§ Отрывок:
▬▬▬▬▬▬

Дино Тахирович: Да, три с чем-то года. Я, например, очень хорошо помню день, когда началась война. 7 апреля, это был понедельник, в этот день мы не шли в школу. Это было что-то чрезвычайное! Мне было 8 лет, я не понял, что такое война, но я видел, что родители волнуются, что-то происходит. Они уже употребляли слово "война", но ребенку это непонятно. Так все началось, и с 1992 года мы оставались все время в Сараево. Мои родители хотели меня тоже отправить с детским конвоем, но в итоге решили, что лучше мне остаться с ними. Они не хотели покидать Сараево, так решили. Ну, в апреле 1992 года еще как-то можно было выйти, но мы решили остаться. Папа у меня мусульманин, мама - сербка. У меня идентитет тоже проблематичный, я всегда чувствовал и другую сторону Сараево. Хотя Сараево было под осадой сербов.

Елена Фанайлова: Квартал, где вы жили, попадал под обстрелы?

Дино Тахирович: Да, ежедневно практически. Наш квартал Пофаличи назывался, это близко к центру достаточно, 10 минут пешком. Были дни, когда обстрелов не было, и мы входили даже на улицу, дети, играли там. А были дни, когда только в подвале сидели. Там и школу вели, к нам учителя приходили в подвал. И я тогда именно начал учить русский язык. Мы читали русскую литературу, и для меня это было что-то очень интересное. Уже в 1993-94 годах, когда мне было 10-11 лет, понятно было, что сербы и русские - какое-то сходство между ними есть, и значит, Сараево считался агрессором. И мне было интересно, что это такое, что это за другая страна. И я занимался русской литературой и читал Тургенева, когда мне было 11 лет, так началось. А потом решил заниматься филологией.

Елена Фанайлова: Возможно, было бы интереснее не Тургенева, а Владимира Ильича Ленина почитать. (смеются) Чтобы понять, что происходит. Я спрошу страшную вещь, мальчиком вы видели мертвых людей на улице?

▬▬▬▬▬▬

§ Исходный материал:
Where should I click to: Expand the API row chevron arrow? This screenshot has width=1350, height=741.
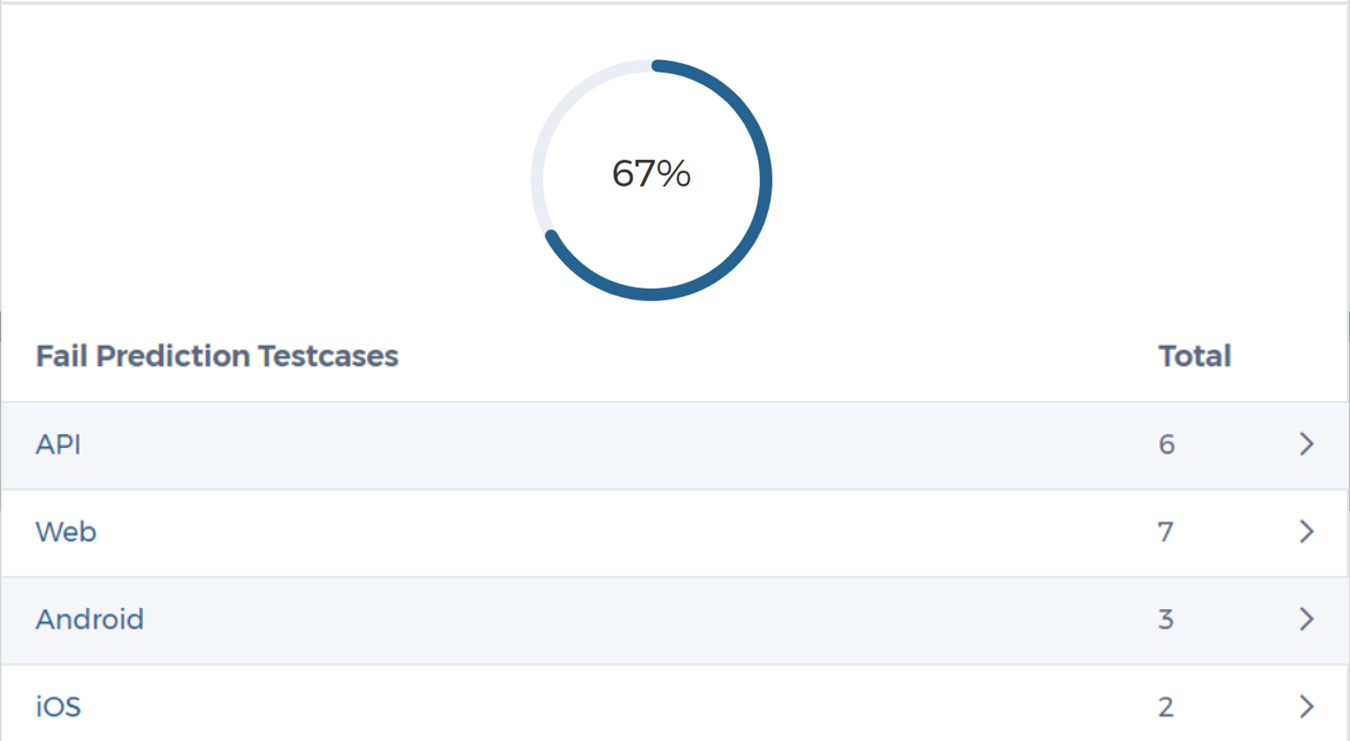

▬▬▬▬▬▬

§ Обязательные задания:
1) Как назывался квартал, в котором жил Дино Тахирович, согласно отрывку?
2) Перепишите без изменений часть отрывка, начиная со слов «Дино Тахирович: Да, три» и заканчивая словами «под осадой сербов.».

§ Ответы ниже:
1) Пофаличи.

2)
Дино Тахирович: Да, три с чем-то года. Я, например, очень хорошо помню день, когда началась война. 7 апреля, это был понедельник, в этот день мы не шли в школу. Это было что-то чрезвычайное! Мне было 8 лет, я не понял, что такое война, но я видел, что родители волнуются, что-то происходит. Они уже употребляли слово "война", но ребенку это непонятно. Так все началось, и с 1992 года мы оставались все время в Сараево. Мои родители хотели меня тоже отправить с детским конвоем, но в итоге решили, что лучше мне остаться с ними. Они не хотели покидать Сараево, так решили. Ну, в апреле 1992 года еще как-то можно было выйти, но мы решили остаться. Папа у меня мусульманин, мама - сербка. У меня идентитет тоже проблематичный, я всегда чувствовал и другую сторону Сараево. Хотя Сараево было под осадой сербов.